**EXTRAIT PRÉSENTÉ:**

::::::

# Importer du code java existant dans xcode



## Battant (6 Septembre 2011)

Bonjour,

Certaine partie de mon programme java doivent pouvoir communiquer avec le carnet d'adresse et et ical du mac. Je me suis donc tourner ver la fonction JNI de xcode et j'ai importer dans le dossier src/java, les sources java existante sous eclipse. Au moment de compiler, surprise :

Les accents ne sont pas reconnu ou très mal.
Impossible de trouver une fonction pour ajouter des librairies au classpath. Il faut modifier le fichier gérer par apache ant.
impossible de modifier la classe de démarrage qui reste toujours à "com.exemple.nomClasse".

Si je laisse la préférence d'encodage "existing file" sur preserve, le ficher est illisible (remplit de carrés)

Si je mets existing file sur "winows crlf", les accents ne sont pas reconnu au point d'endommager le fichiers

Default file encoding est réglé sur "iso latin 1". Sous eclipse, l'encodage est iso-8859-1. Est-ce que cela correspond vraiment. C'est mon encodage habituelle sur eclipse avec java. Maintenant, je suis dans cette situations.

Dans eclipse, quelque chose semble manquer pour faire tourner les librairie native.
Même si j'utilise la balise java de ant pour faire tourner mon programme cela ne marche pas tant sur eclipse que sur xcode.
xcode n'exécute plus rien par défaut si le nom et le chemin de la classe de démarrage a changé.
Impossible d'ouvrir le fichier .app comme un dossier normal afin de vérifier si le fichier manifeste de l'archive jar pointe bien vers la bonne classe.

::::::

**EXERCICE PROPOSÉ:** D'après le message sur l'importation de code Java dans Xcode, quel encodage est utilisé sous Eclipse ?

**DONNÉES FOURNIES:**
::::::

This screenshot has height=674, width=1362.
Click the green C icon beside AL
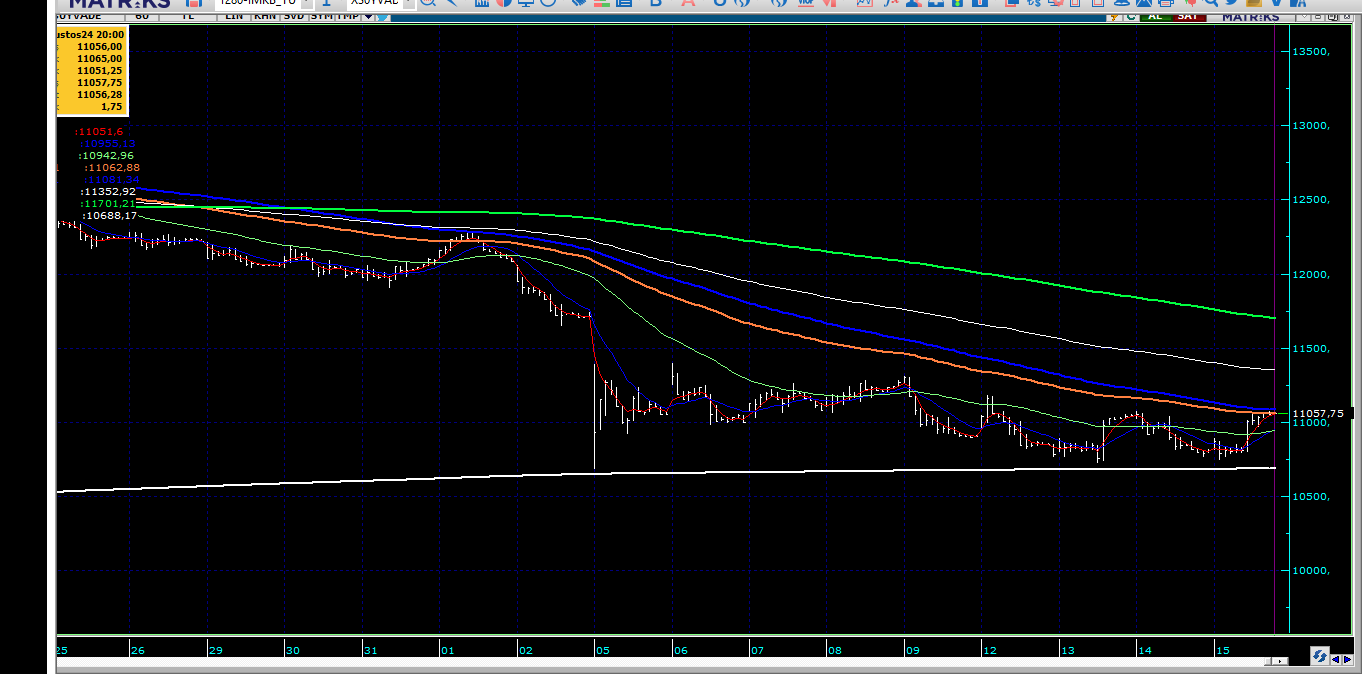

::::::

**RÉPONSE ATTENDUE:** Sous Eclipse, l'encodage est iso-8859-1.